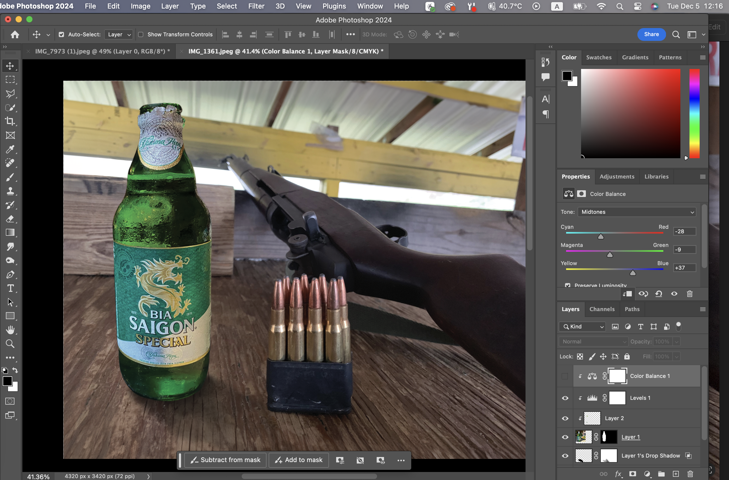Screen dimensions: 729x480
Task: Hide the Levels 1 layer
Action: [x=565, y=398]
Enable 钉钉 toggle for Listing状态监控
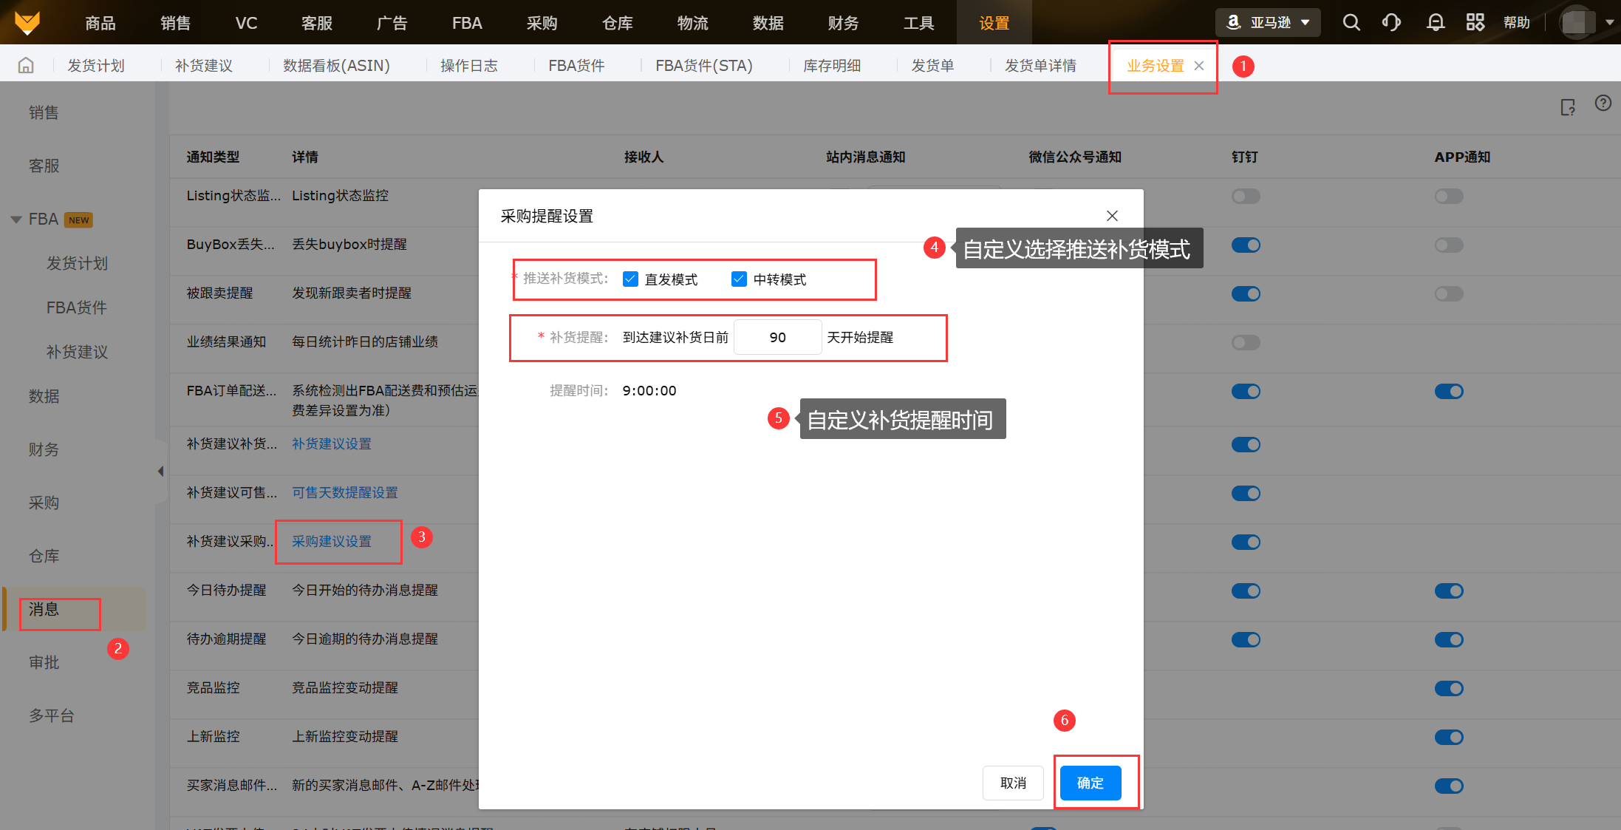1621x830 pixels. coord(1246,197)
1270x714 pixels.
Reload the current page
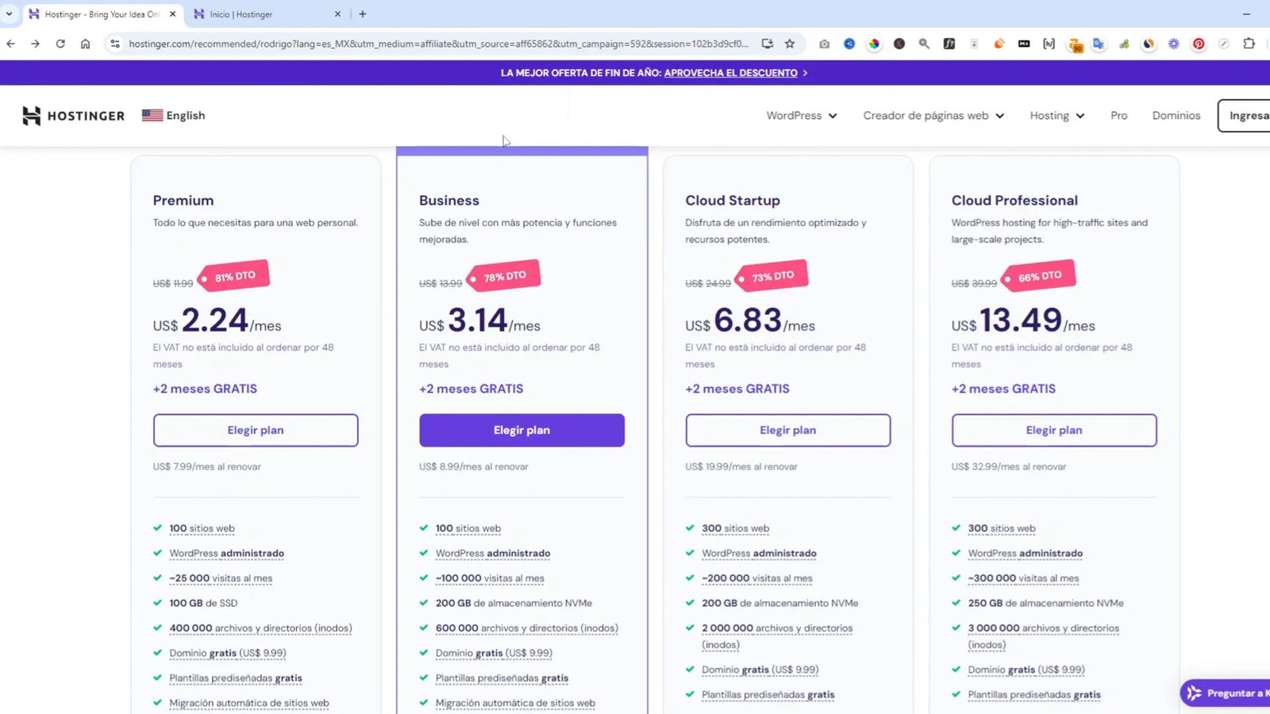[60, 44]
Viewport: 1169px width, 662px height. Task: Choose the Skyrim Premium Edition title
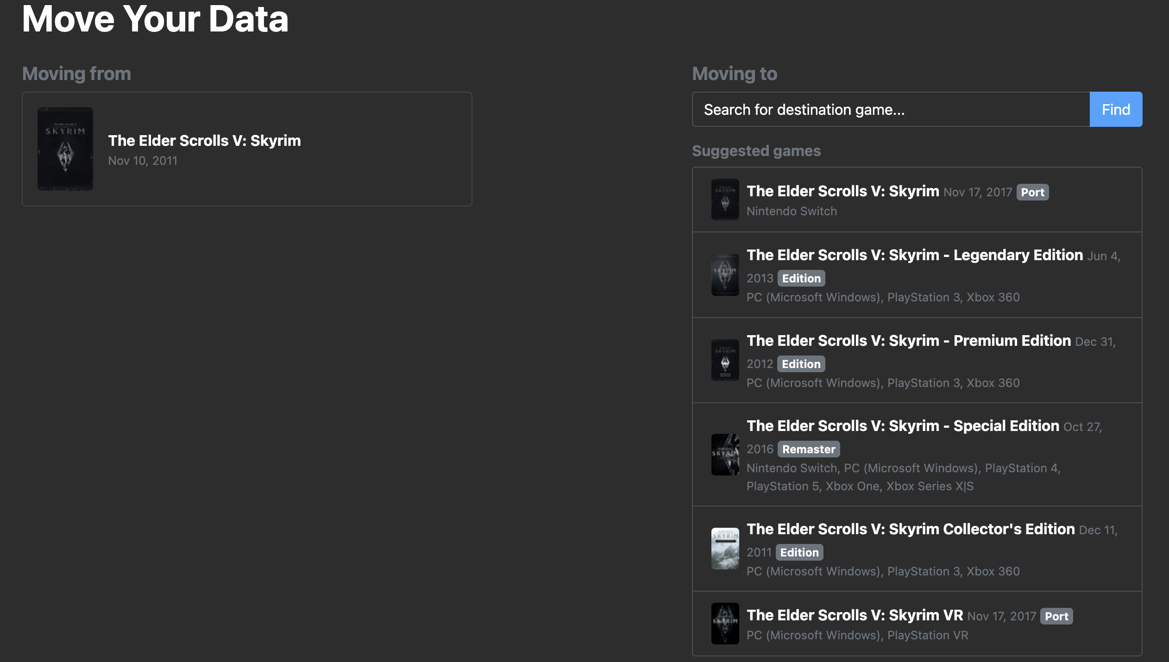(908, 341)
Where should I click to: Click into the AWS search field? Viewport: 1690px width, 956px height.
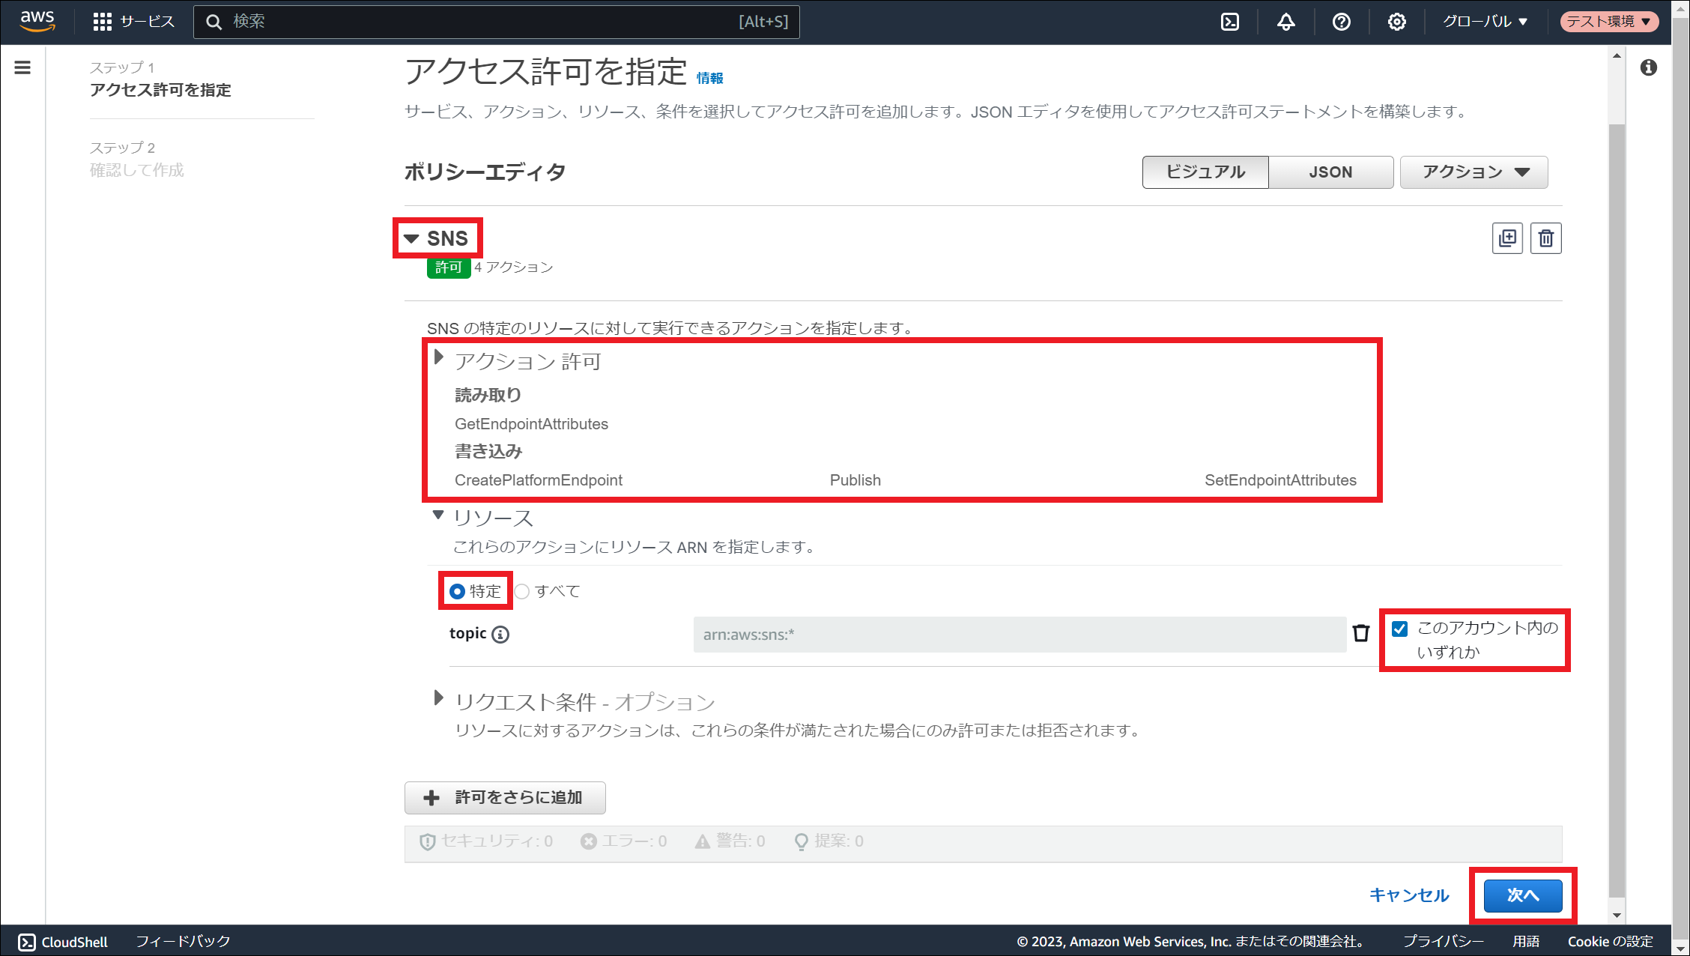[x=479, y=22]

********************

== EXERCISE OBJECTIVE ==
Exact text is required for the lines from the one with "1270x714 pixels." through the last line of the entries, both included. Omit pictures.

== ANSWER ==
1270x714 pixels.
Reload the current page
[60, 44]
Viewport: 1169px width, 662px height. Task: Choose the Skyrim Premium Edition title
(908, 341)
Where should I click to: Click into the AWS search field? Viewport: 1690px width, 956px height.
[x=479, y=22]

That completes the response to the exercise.